Effective monitoring shouldn’t require complex infrastructure. In this guide, Noveo Senior Developer Andrey walks through setting up Grafana’s monitoring stack with Docker—starting with Loki for centralized logs. Whether you’re debugging an application or looking for better system visibility, this practical approach balances simplicity and power, even for smaller deployments. Let’s break it down step by step.
Intro
Grafana monitoring stack, consisting of Alloy, Loki, Prometheus, and Tempo, is a distributed modern monitoring system built in Go, intended for collecting monitoring information from backend applications running on one or more servers.
It is also usable for monitoring mobile and desktop applications (it depends on the level of Opentelemetry support for your chosen language if we go with otlp at least. For example for Java opentelemetry reports a Stable level for both Traces, Metrics, and Logs, and thus full support is available for Android Java apps), and to some degree usable for web frontend client-side monitoring too.
__________
Note
The series of articles is written with the assumption we will be using Opentelemetry protocol as the main one for tracing related activities at least (but also abusing for metrics and logs too if necessary), but do know that Grafana Alloy tracing/logging/metrics collecting agent supports plenty of alternative protocols and your language support in them could be with some chance better than in opentelemetry.
__________
We will overview configuring this monitoring stack in a Docker-based approach for your homelab and for companies with a simplistic approach to infrastructure.

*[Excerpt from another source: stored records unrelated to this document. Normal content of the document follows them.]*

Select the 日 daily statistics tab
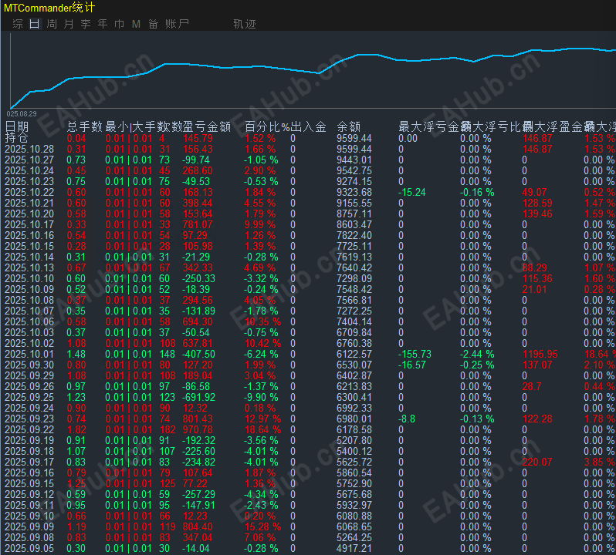Viewport: 616px width, 555px height. [x=34, y=24]
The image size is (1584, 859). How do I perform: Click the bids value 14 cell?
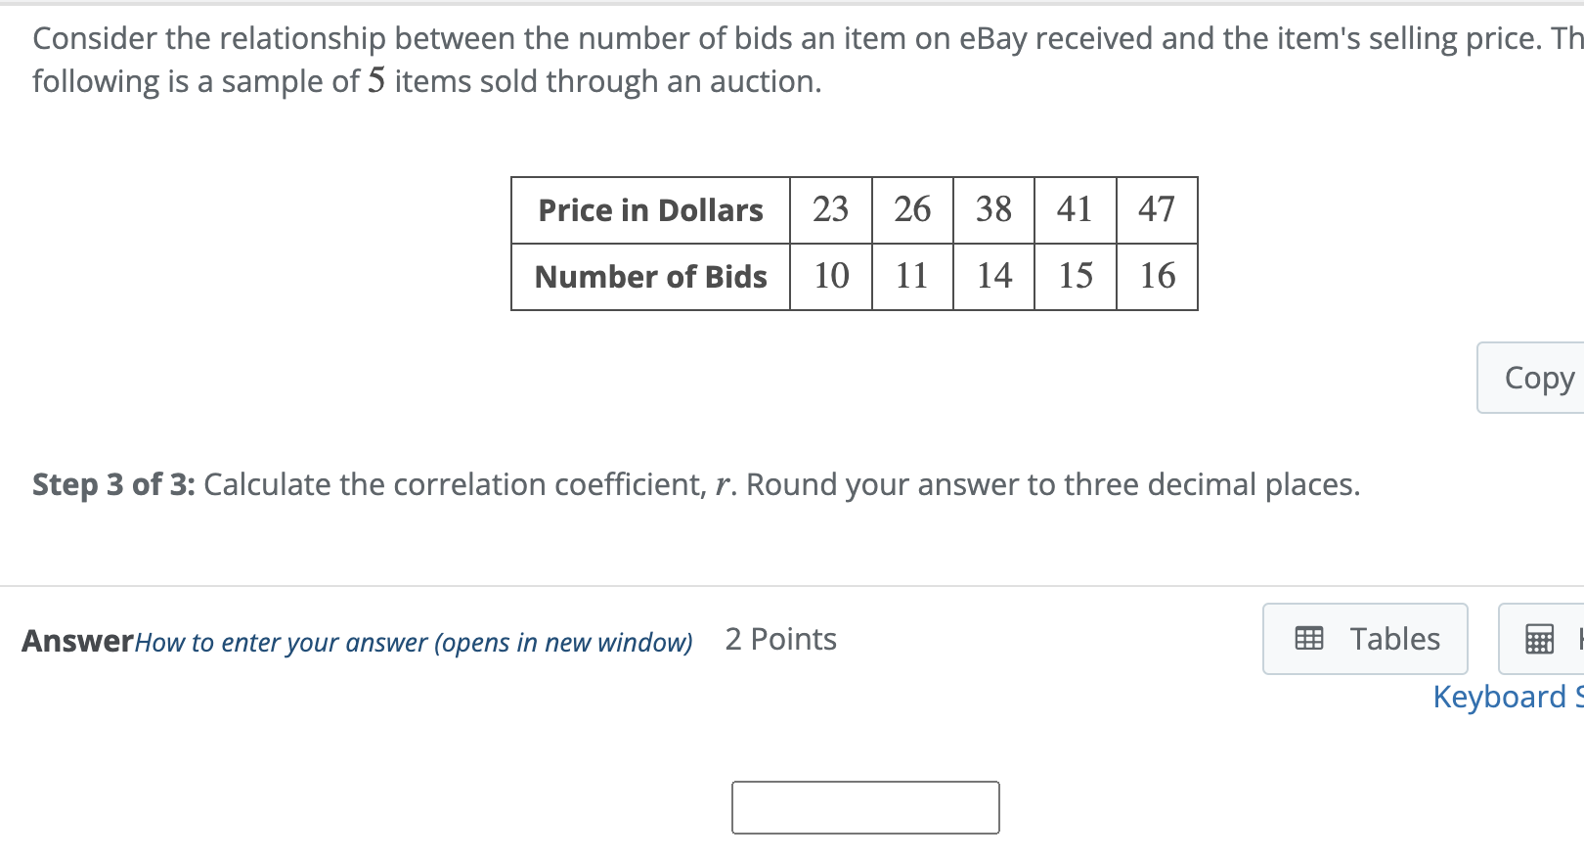tap(993, 277)
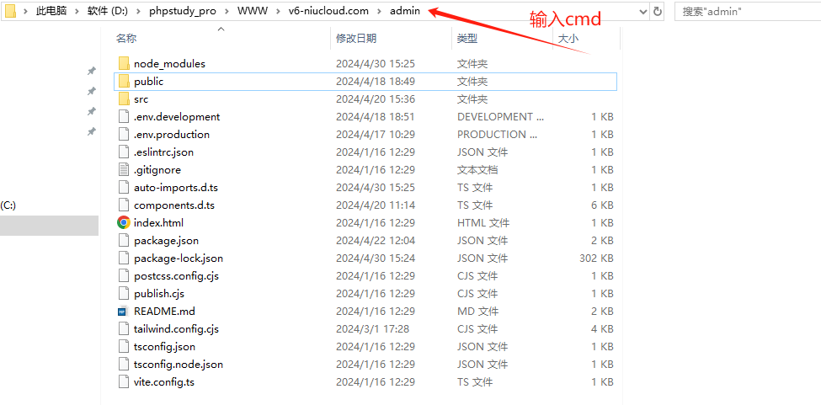Expand the chevron after phpstudy_pro in breadcrumb
Image resolution: width=821 pixels, height=405 pixels.
(x=227, y=12)
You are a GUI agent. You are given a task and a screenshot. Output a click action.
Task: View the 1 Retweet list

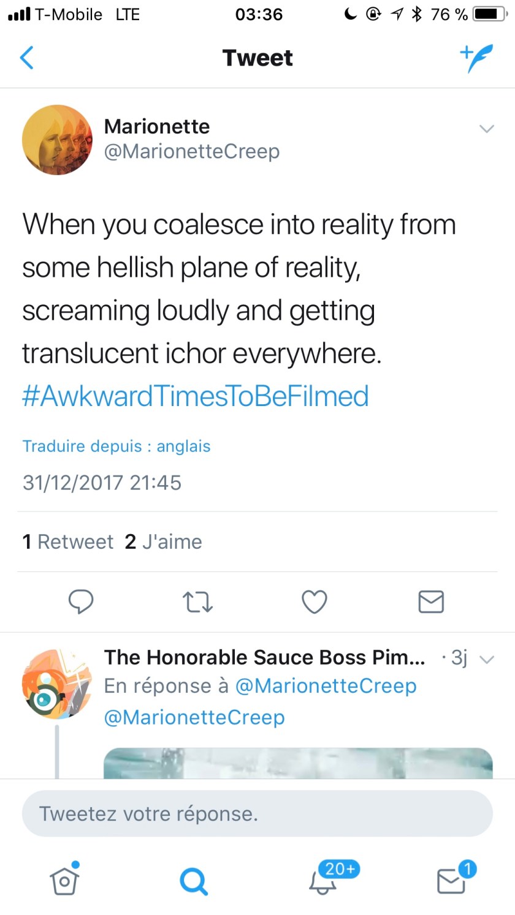68,541
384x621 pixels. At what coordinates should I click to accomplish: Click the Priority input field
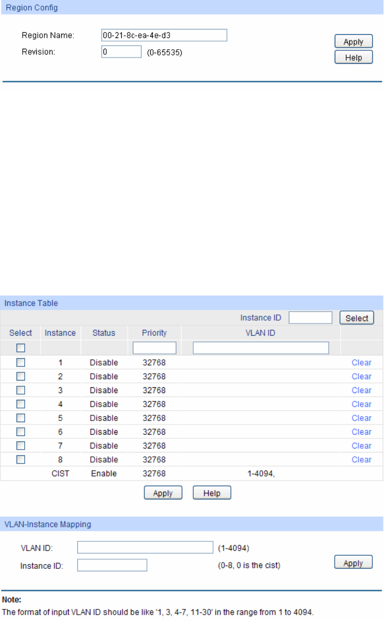[x=155, y=348]
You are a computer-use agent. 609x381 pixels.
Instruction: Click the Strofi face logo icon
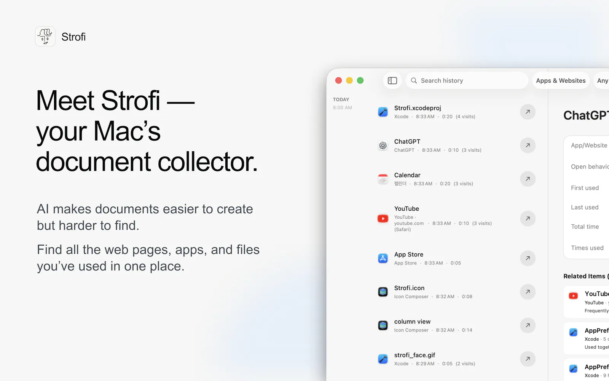coord(45,37)
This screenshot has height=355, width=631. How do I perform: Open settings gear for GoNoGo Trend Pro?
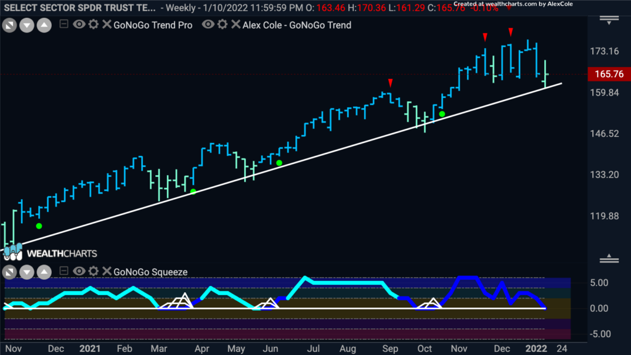click(94, 25)
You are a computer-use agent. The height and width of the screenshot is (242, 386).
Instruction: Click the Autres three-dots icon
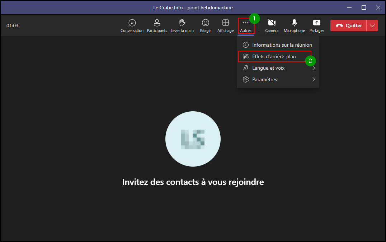(x=246, y=23)
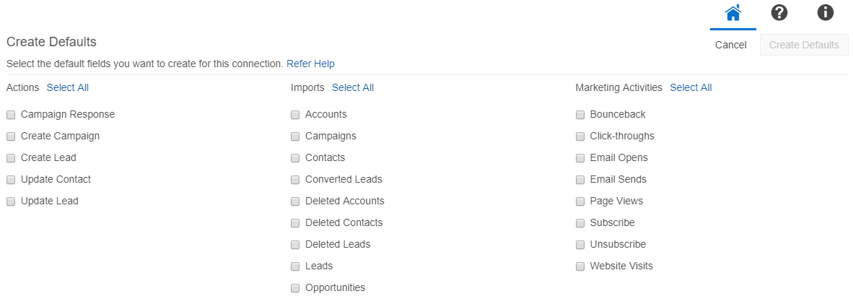
Task: Check the Create Lead action
Action: (11, 158)
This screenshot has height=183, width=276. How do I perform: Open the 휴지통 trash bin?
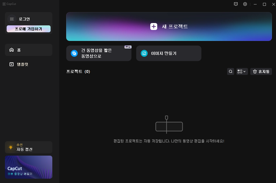pyautogui.click(x=261, y=71)
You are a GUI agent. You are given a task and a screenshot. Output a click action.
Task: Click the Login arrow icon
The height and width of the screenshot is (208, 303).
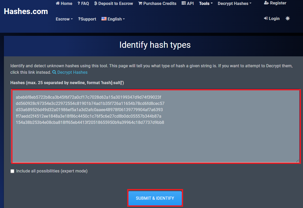pyautogui.click(x=266, y=18)
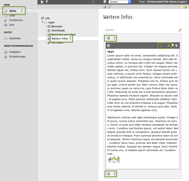189x181 pixels.
Task: Refresh the page tree with green arrows
Action: pos(93,2)
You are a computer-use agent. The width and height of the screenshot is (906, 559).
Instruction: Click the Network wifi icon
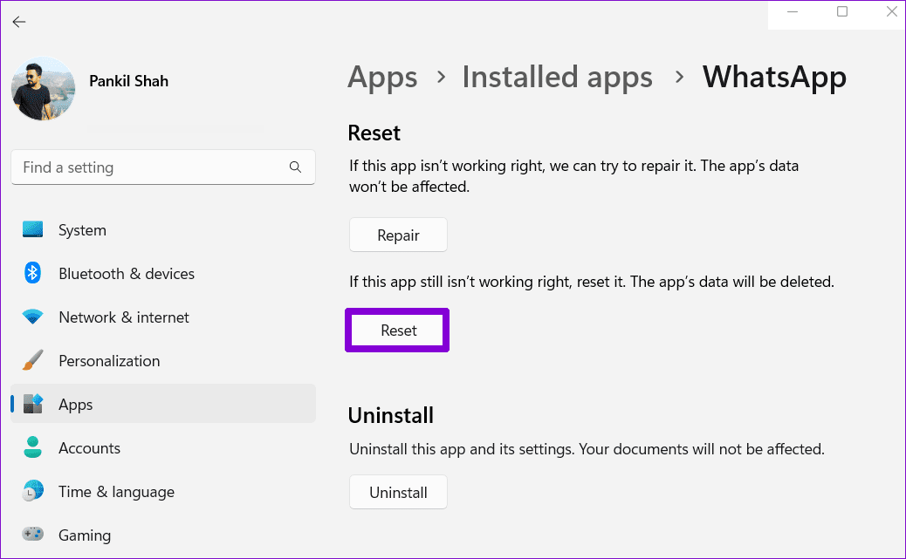[33, 317]
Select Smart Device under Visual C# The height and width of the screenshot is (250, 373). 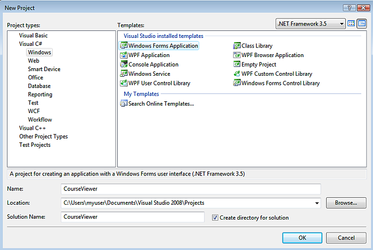pyautogui.click(x=44, y=69)
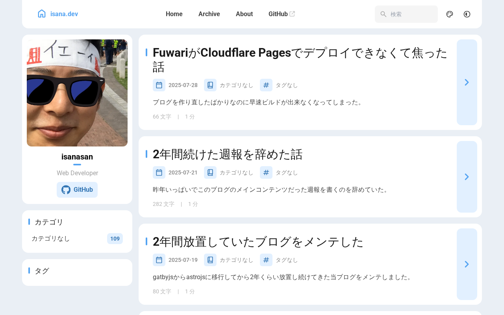
Task: Click the Home menu item
Action: pos(174,14)
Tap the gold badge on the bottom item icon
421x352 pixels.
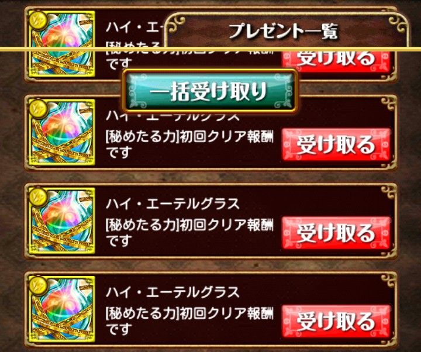tap(39, 286)
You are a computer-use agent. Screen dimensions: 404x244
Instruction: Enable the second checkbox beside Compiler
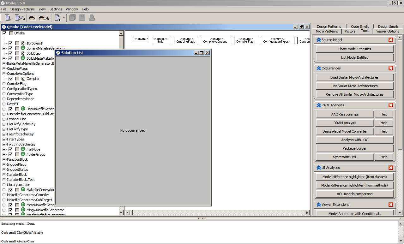(x=17, y=79)
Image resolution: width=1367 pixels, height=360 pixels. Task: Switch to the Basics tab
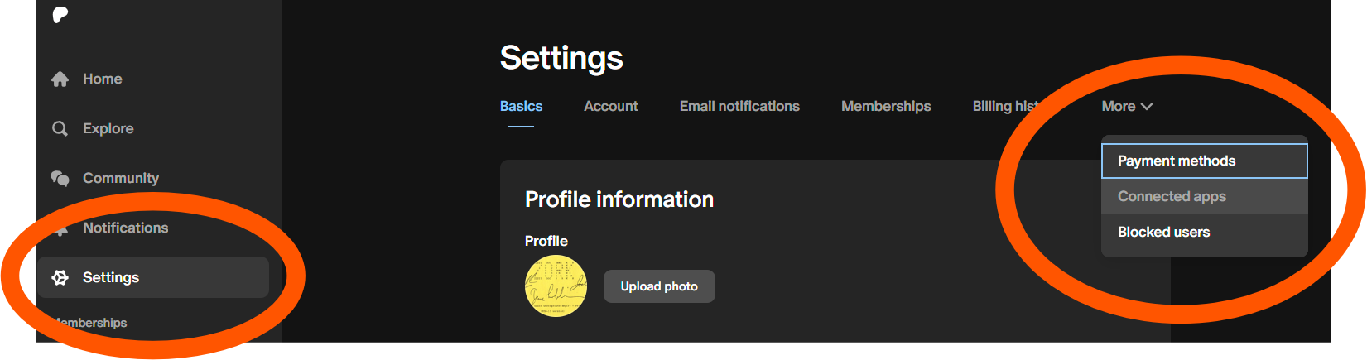point(521,107)
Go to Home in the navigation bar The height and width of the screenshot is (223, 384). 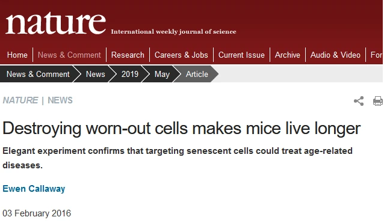coord(17,55)
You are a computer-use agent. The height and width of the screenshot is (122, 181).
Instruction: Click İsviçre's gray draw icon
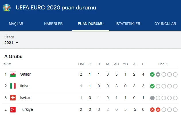[152, 98]
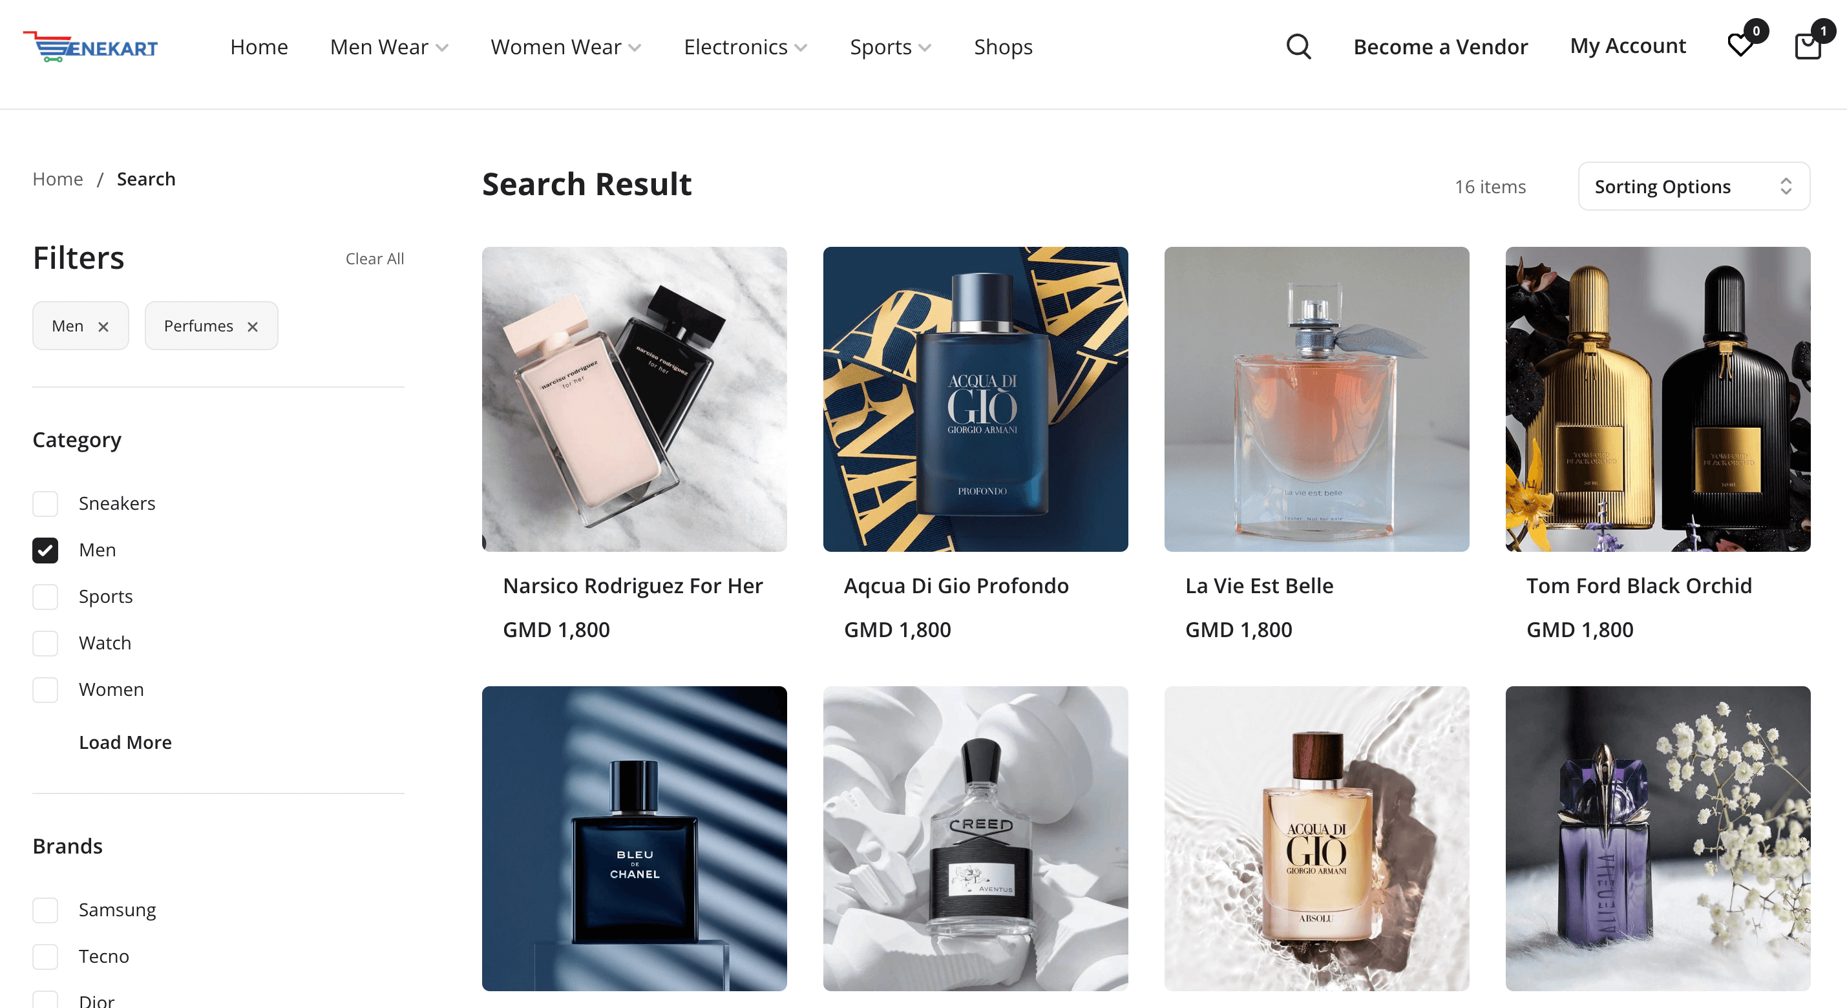The width and height of the screenshot is (1847, 1008).
Task: Enable the Samsung brand checkbox
Action: point(45,910)
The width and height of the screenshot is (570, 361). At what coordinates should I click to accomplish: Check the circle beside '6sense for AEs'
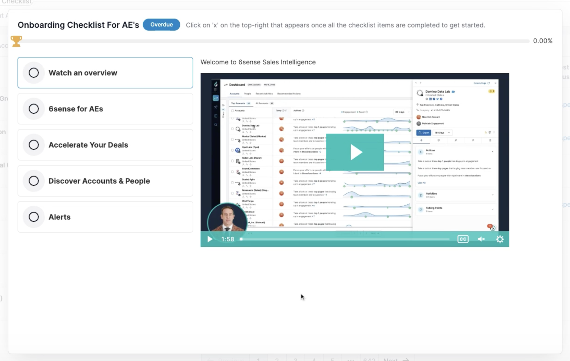(34, 109)
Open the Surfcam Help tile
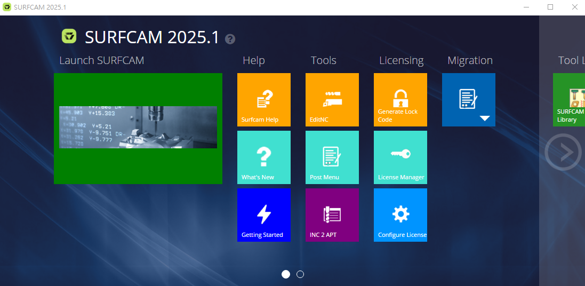The image size is (585, 286). [264, 100]
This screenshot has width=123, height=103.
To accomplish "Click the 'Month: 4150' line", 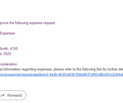I will click(9, 48).
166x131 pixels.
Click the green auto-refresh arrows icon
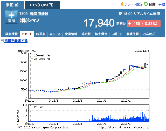click(x=146, y=4)
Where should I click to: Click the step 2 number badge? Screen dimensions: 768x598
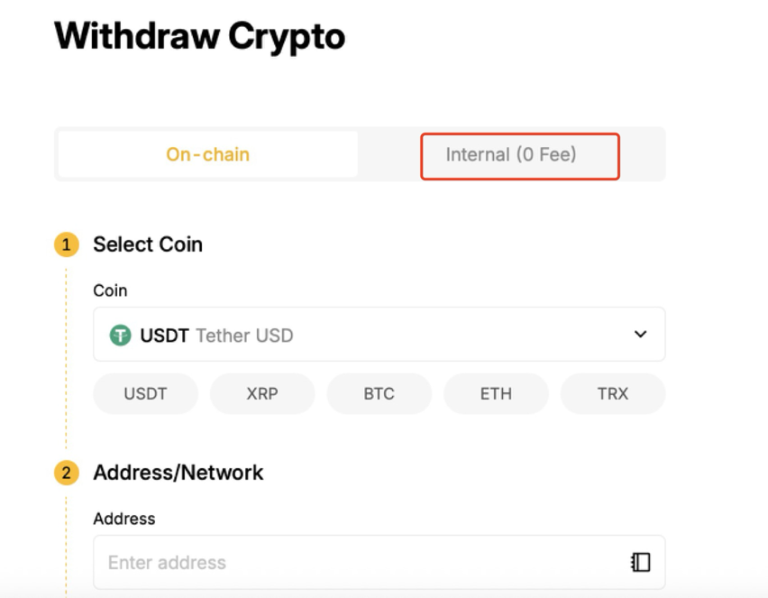tap(67, 473)
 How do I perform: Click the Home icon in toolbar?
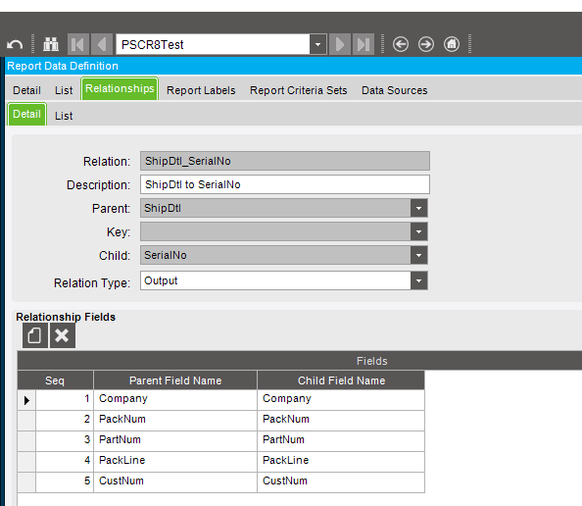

The article aims to make the monitoring system more accessible for a large number of people (their homelabs and basic production setups) and for this reason, we go with the Docker approach instead of the Kubernetes one.
If you run serious production with high load, it is better to run Grafana/Loki/Mimir (instead of Prometheus)/Tempo in Kubernetes instead, since its ecosystem with helm charts already made it easy to run it in a horizontal scalable way and able to take much larger workload.
The article will dive into configuring the monitoring with Docker-Compose and Opentofu (Terraform).
When in doubt, check Terraform-related code in infra repo for the source of truth as it is the version I run for my homelab.
It is worth it to configure this monitoring distributed stack even if you have only one backend application running at your servers (or even if you have only a mobile app). Well configured monitoring will grant you the ability to debug your application information significantly easier, and a well configured logging monitoring backend will give you the ability to filter data by any key/value in the logging records. It is possible to even build graphical dashboards based on Logging Information alone for overview of important information!
__________
Note
Grafana Loki became significantly more pleasant with the introduction in the 2024 year of a new Drilldown interface that simplifies navigation considerably.
The old "Explore" interfaces still have some usage cases left that new Drilldown interfaces do not cover yet, but the gap is quickly closing and for the Logging part I believe there is no big justification to open the old "Explore" interface any longer.
__________
Tip
I recommend you invest properly into other forms of monitoring like Metrics, as they help overview the healthy functioning of your application in a high high-performing way and bring you simplification in investigating problems raised from your next deployments.
Metrics' way of monitoring has plenty of open source solutions that bring them running out of the box for any type of infrastructure object.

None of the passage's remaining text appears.